● ACTIVITY: Please set down exactly the lines from the one containing "Click the gray camera extension icon" through the last line of the records below, both included, with no pictures.

● SOURCE MATERIAL:
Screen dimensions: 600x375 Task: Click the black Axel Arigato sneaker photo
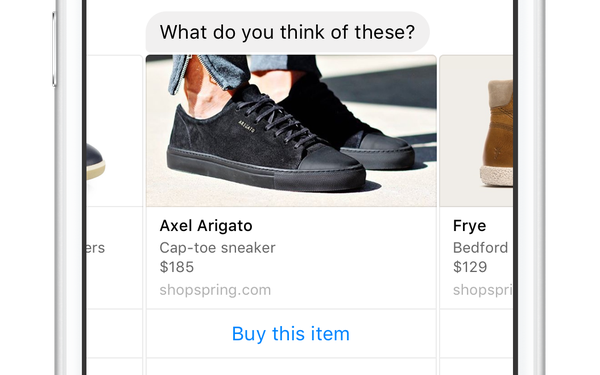pos(291,131)
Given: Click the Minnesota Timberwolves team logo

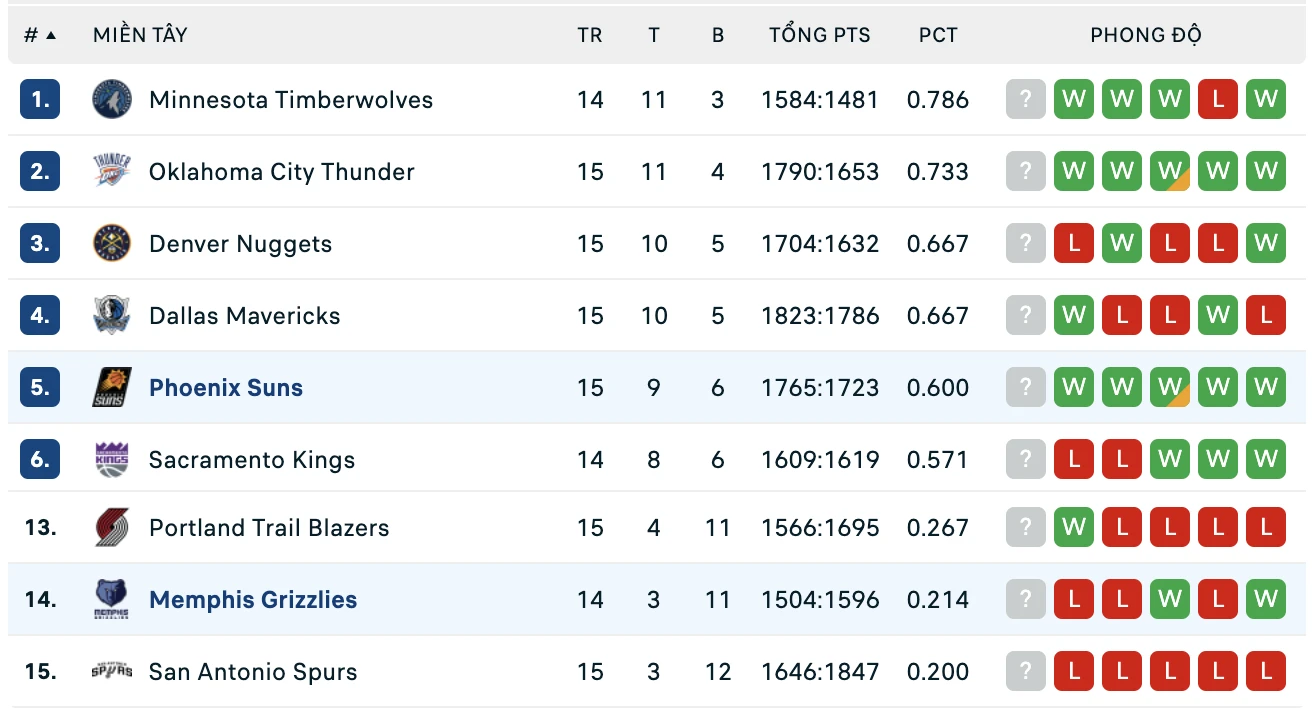Looking at the screenshot, I should click(112, 100).
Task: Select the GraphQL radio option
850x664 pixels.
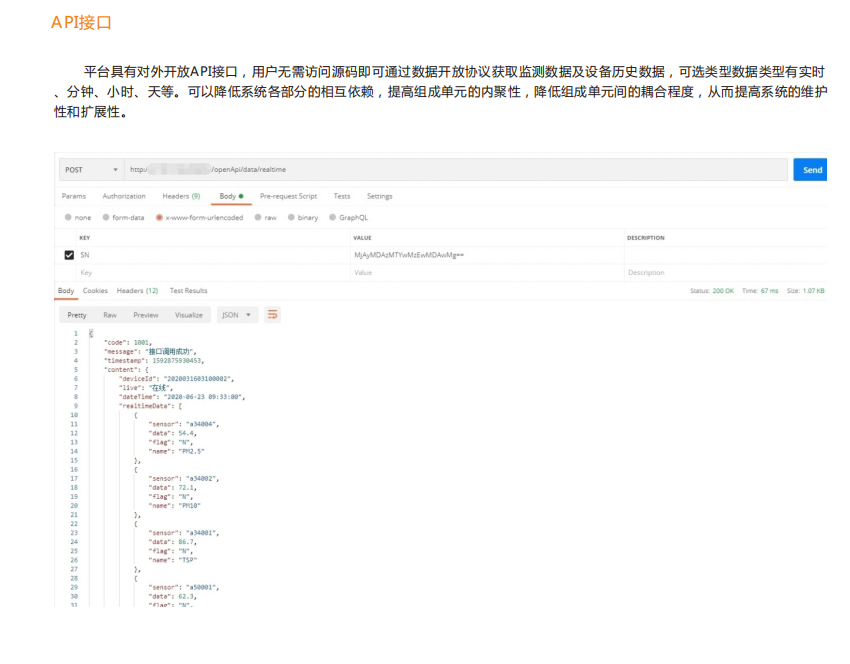Action: [333, 217]
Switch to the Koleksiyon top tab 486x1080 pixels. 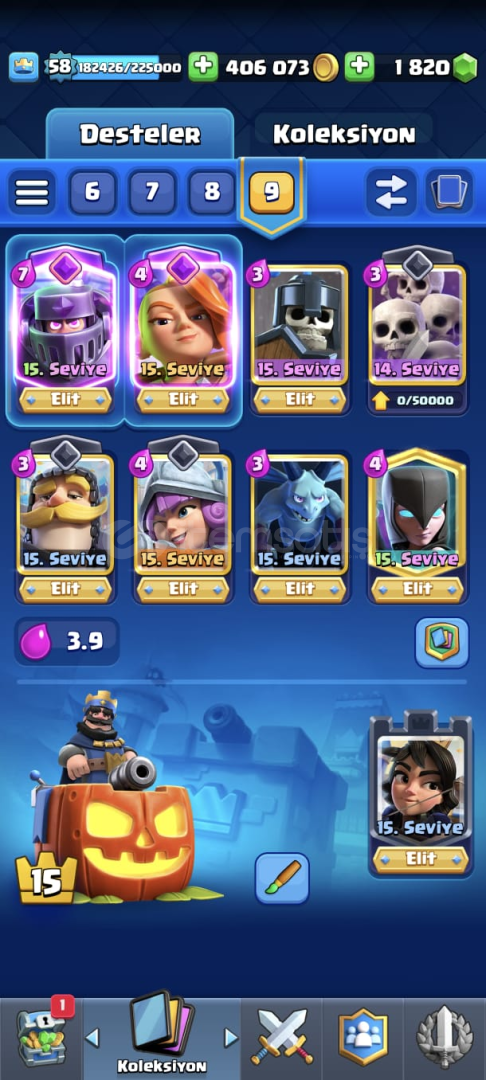click(344, 134)
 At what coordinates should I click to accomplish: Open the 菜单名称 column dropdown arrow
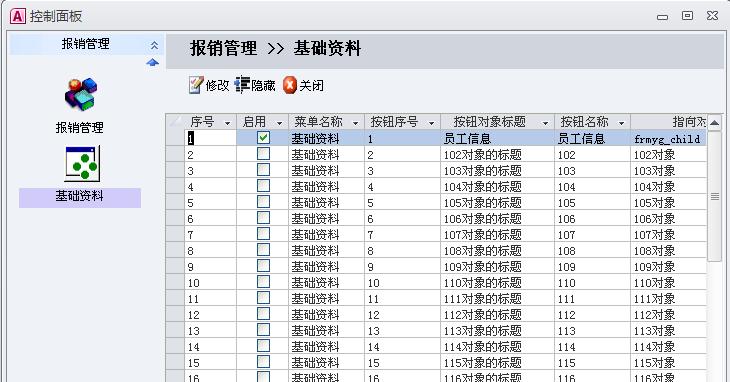[356, 123]
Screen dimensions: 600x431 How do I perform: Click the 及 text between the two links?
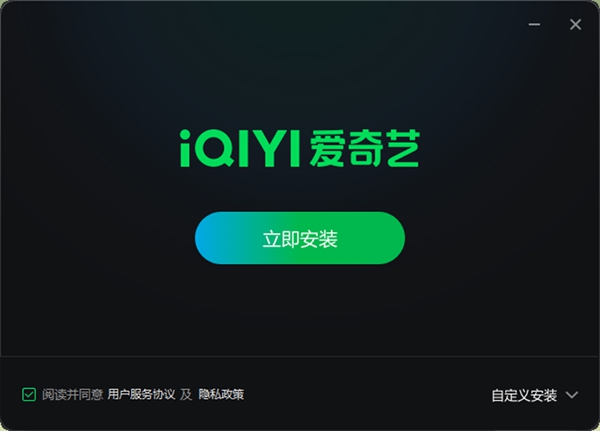click(x=186, y=395)
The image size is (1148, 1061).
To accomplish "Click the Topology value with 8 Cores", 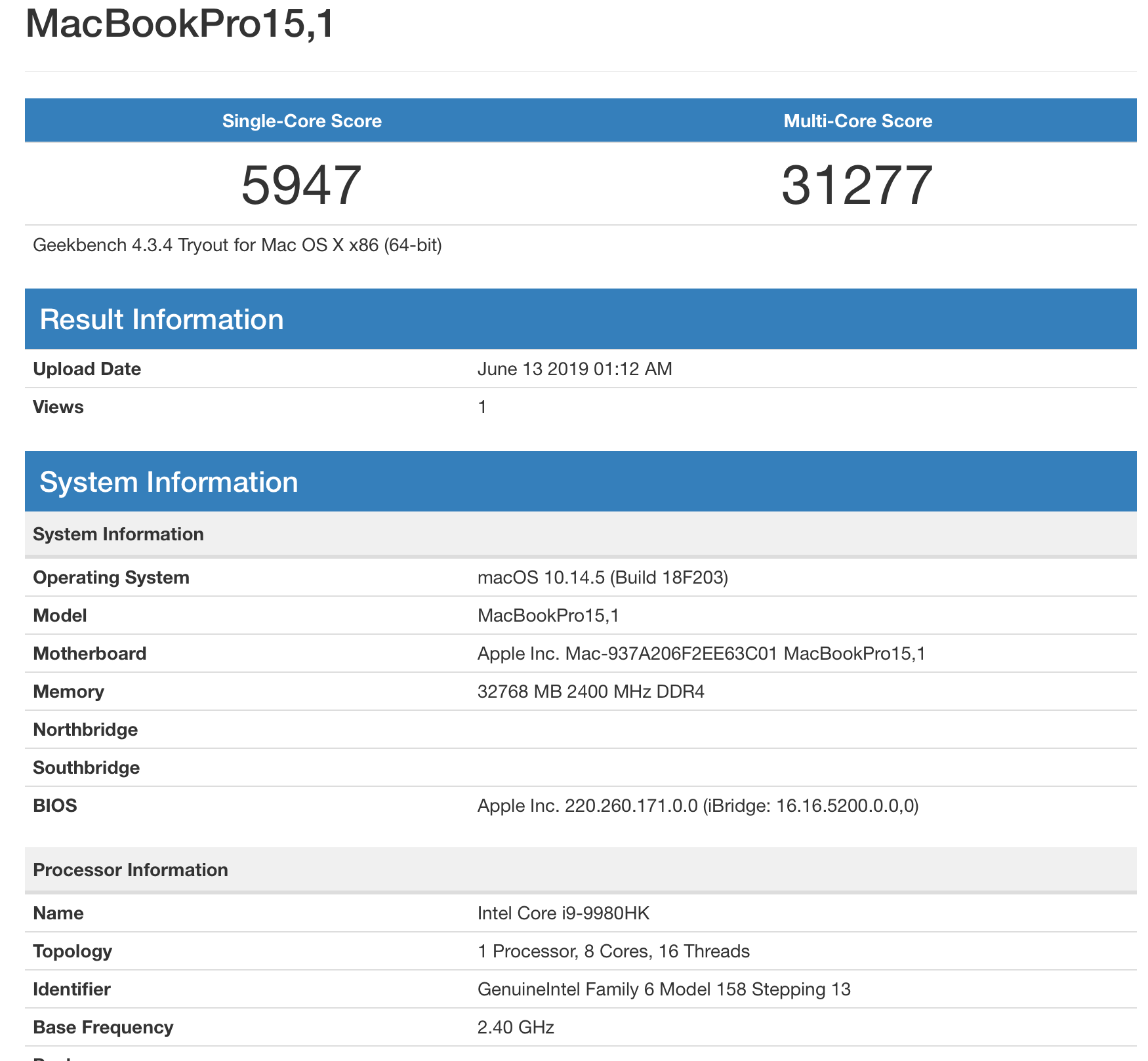I will (x=613, y=951).
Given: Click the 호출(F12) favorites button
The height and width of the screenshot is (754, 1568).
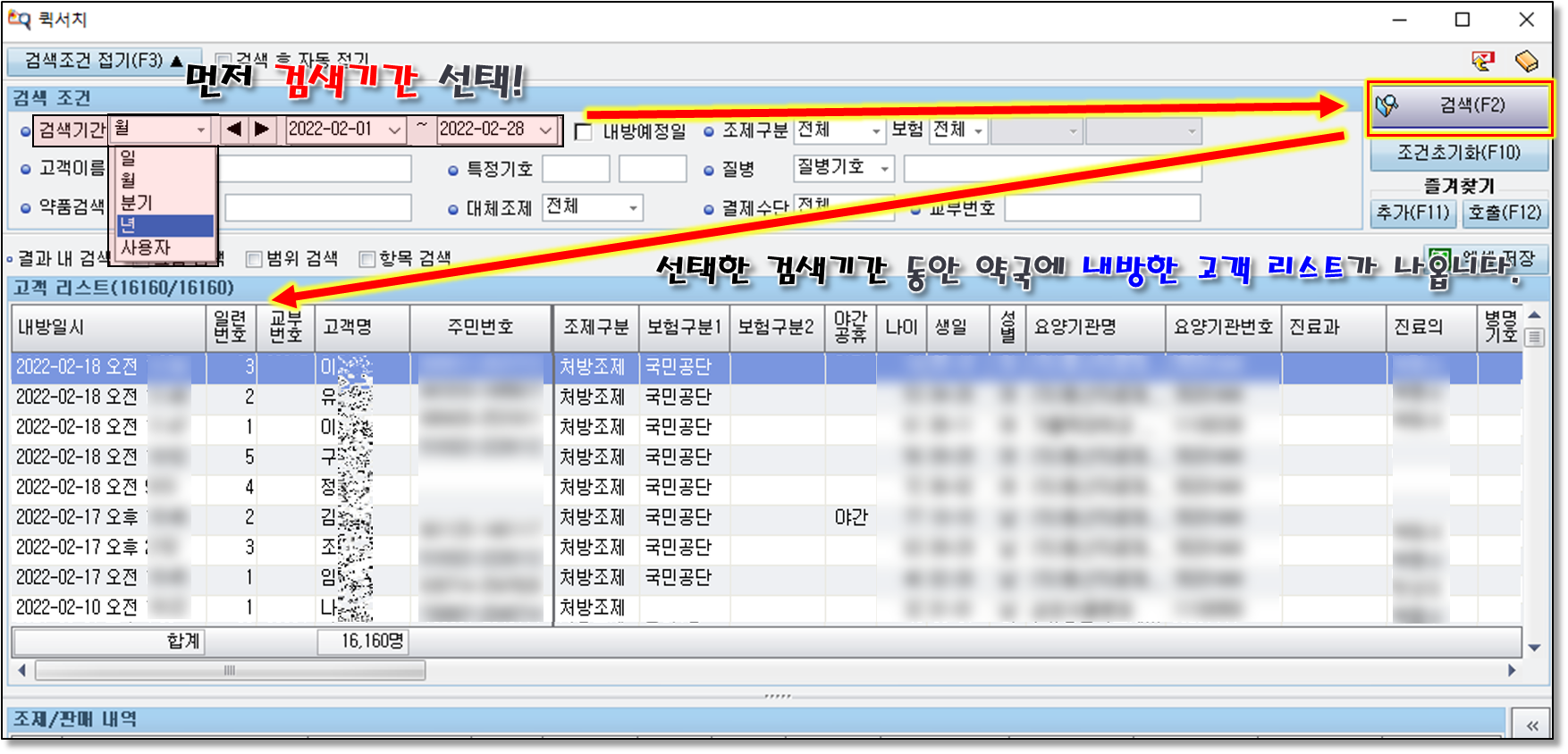Looking at the screenshot, I should 1505,213.
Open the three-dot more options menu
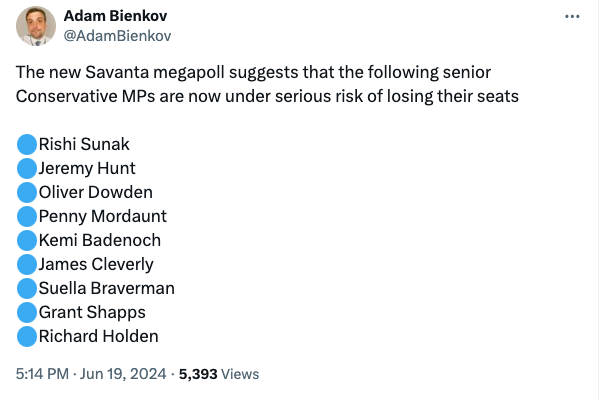The height and width of the screenshot is (400, 599). 572,16

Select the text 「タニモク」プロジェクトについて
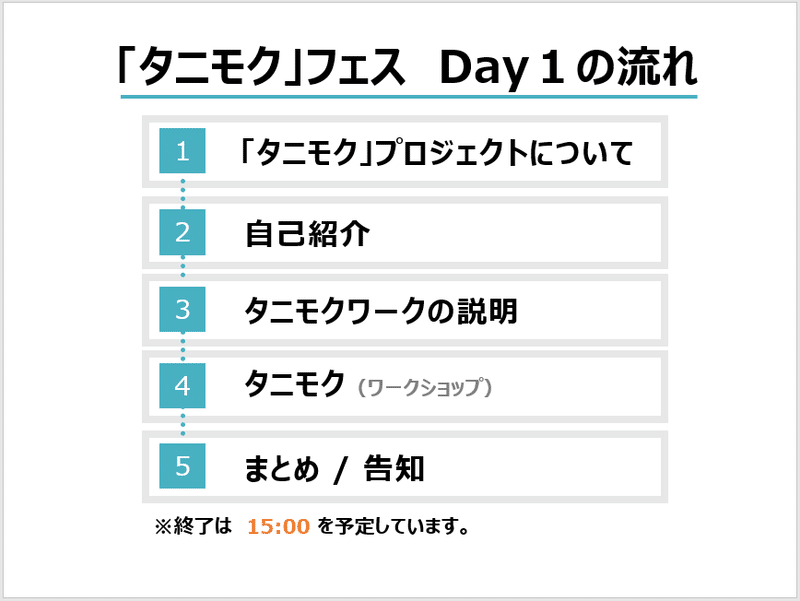point(437,152)
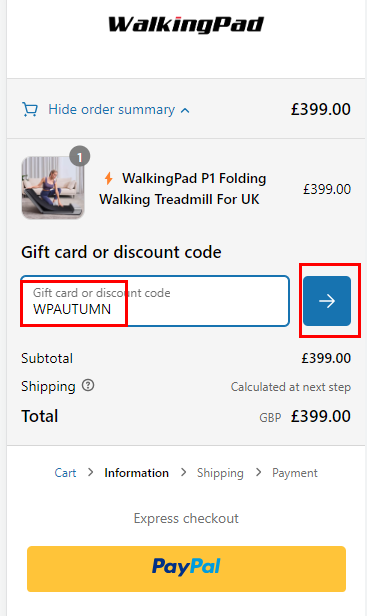Click the shopping cart icon

30,110
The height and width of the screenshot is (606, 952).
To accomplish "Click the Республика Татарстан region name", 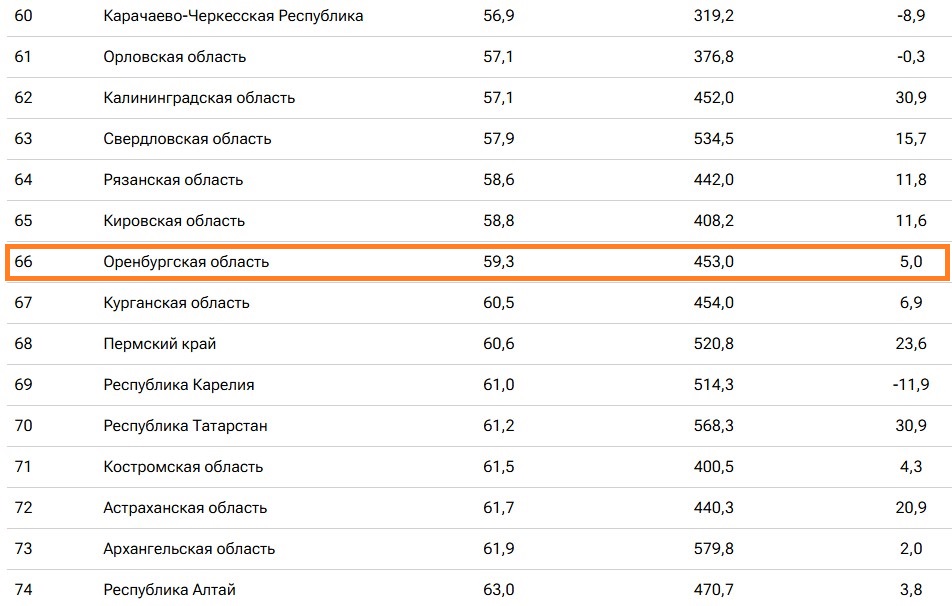I will 185,426.
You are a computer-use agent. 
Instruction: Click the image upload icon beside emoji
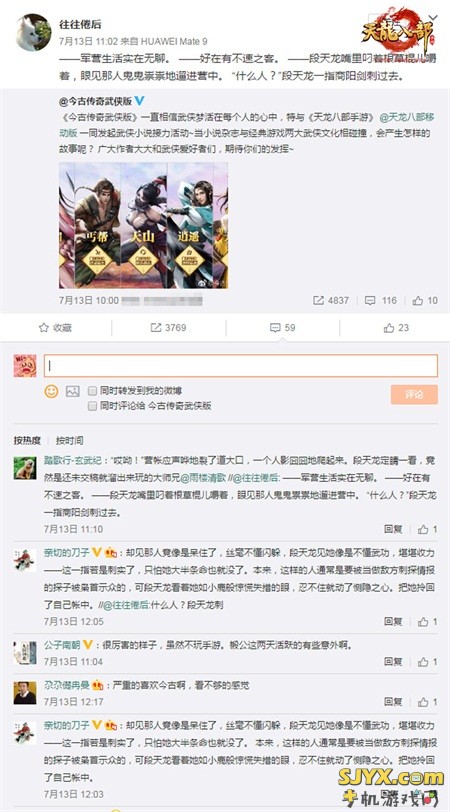[x=72, y=392]
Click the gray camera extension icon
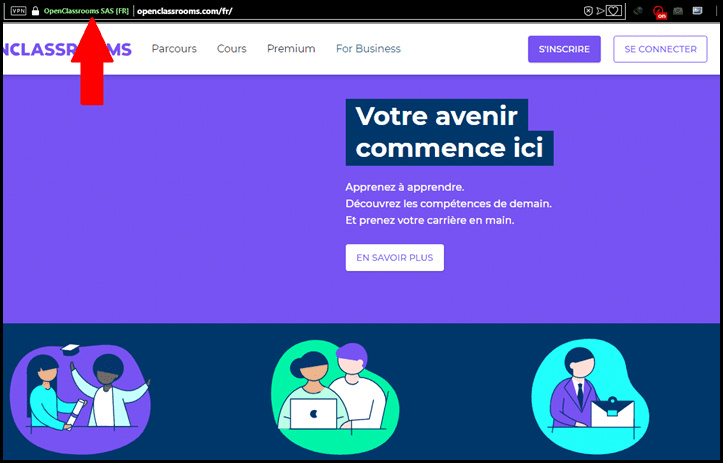 point(678,11)
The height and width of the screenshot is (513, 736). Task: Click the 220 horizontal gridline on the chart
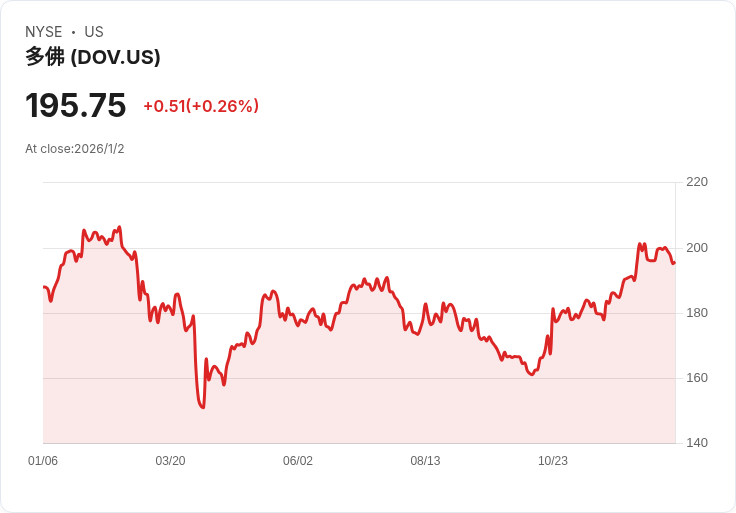coord(358,182)
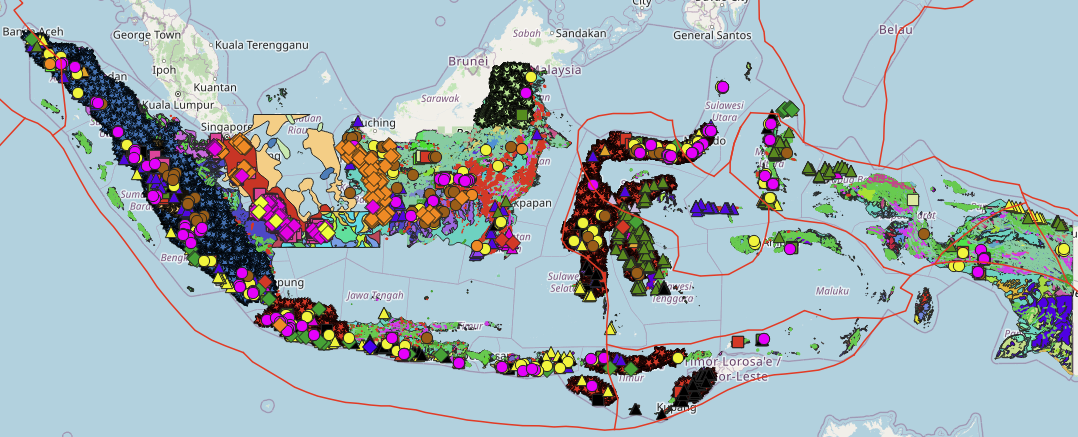This screenshot has width=1078, height=437.
Task: Select the Kuala Terengganu map label
Action: tap(257, 45)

● FINISHED TASK:
Click the gray camera extension icon
 point(678,11)
The height and width of the screenshot is (513, 736). Task: Click the 220 horizontal gridline on the chart
coord(358,182)
This screenshot has width=1078, height=437.
Task: Select the Kuala Terengganu map label
Action: tap(257, 45)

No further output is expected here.